§ Your assignment
Set down word for word each line from the one containing "How do I perform: Expand" through the end of the records, both included. Do not copy any pictures.

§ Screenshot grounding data
□ □ □ □
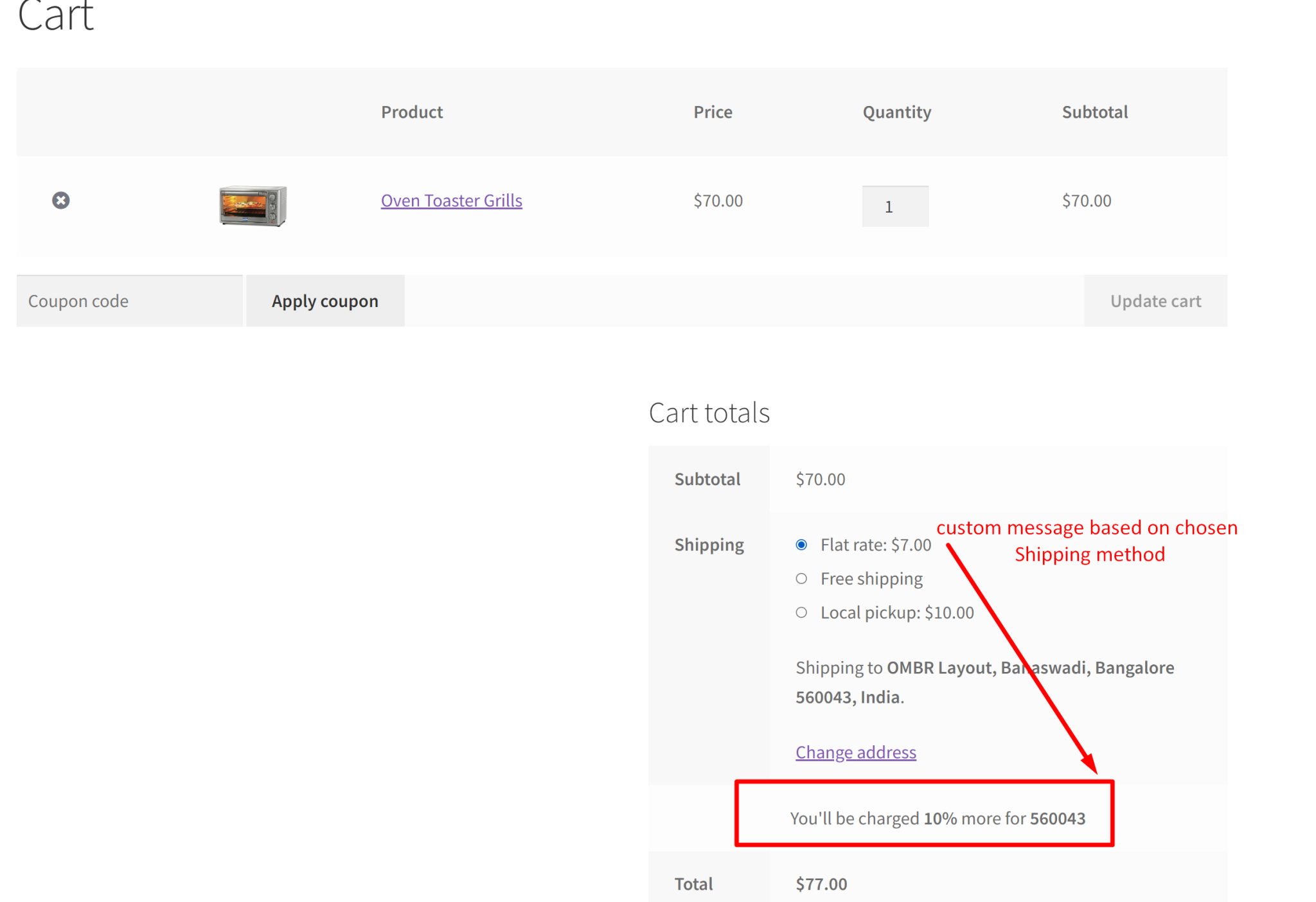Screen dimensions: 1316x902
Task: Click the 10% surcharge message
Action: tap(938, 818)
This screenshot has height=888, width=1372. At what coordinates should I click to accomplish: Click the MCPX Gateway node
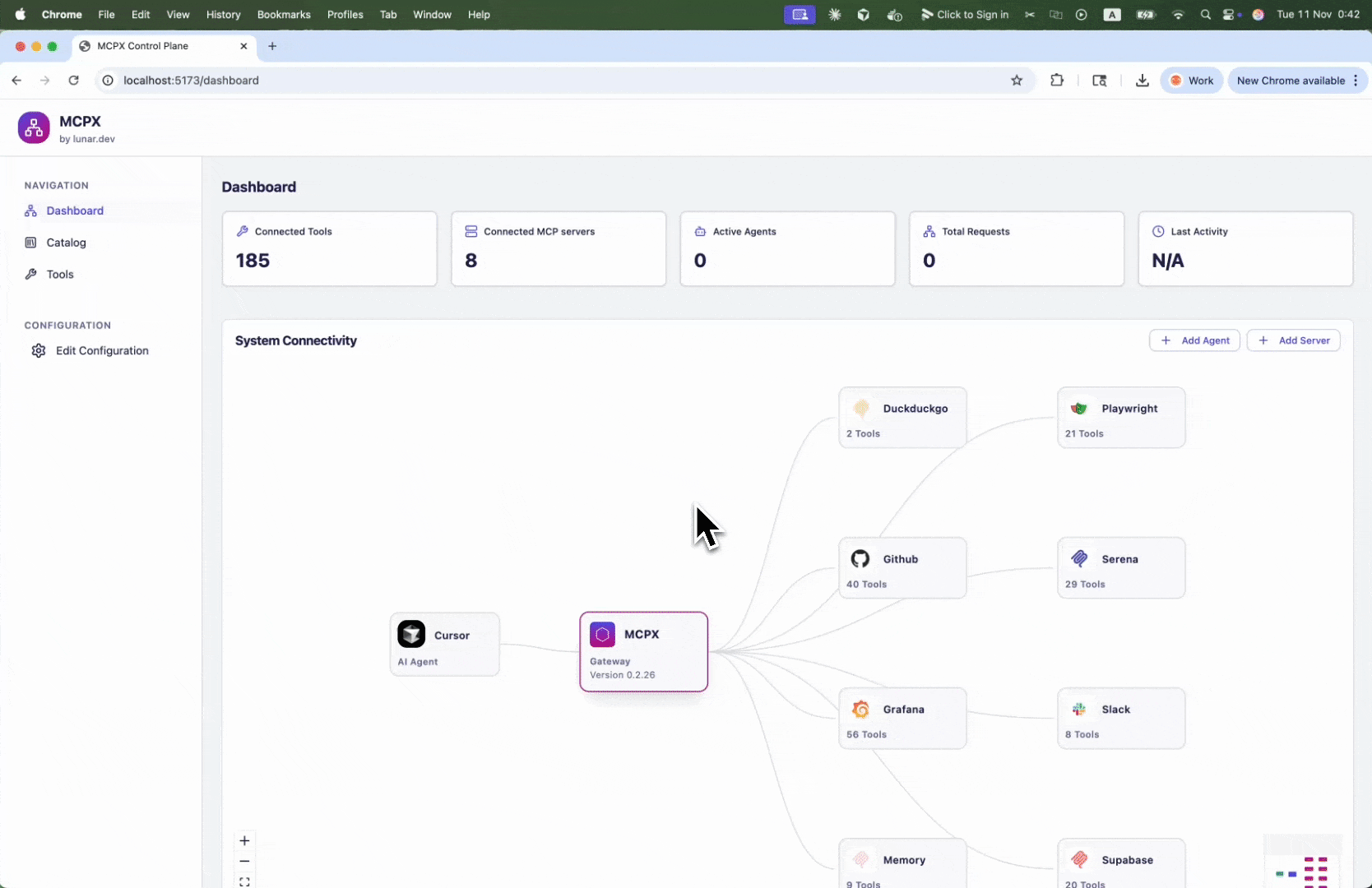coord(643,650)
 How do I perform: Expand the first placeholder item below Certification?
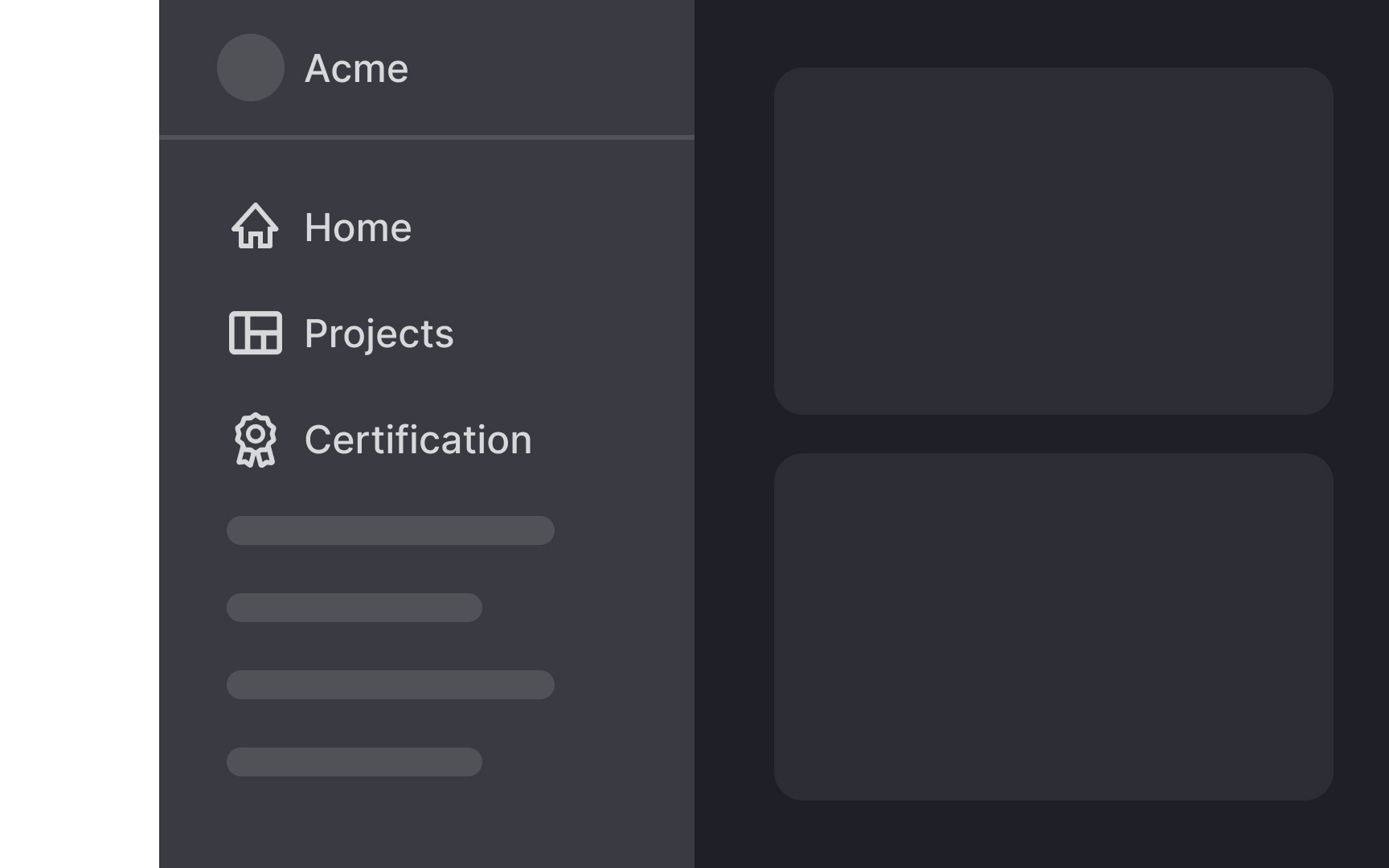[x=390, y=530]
□ □ □ □
§ Task output
 How do I perform: Expand the first placeholder item below Certification?
[x=390, y=530]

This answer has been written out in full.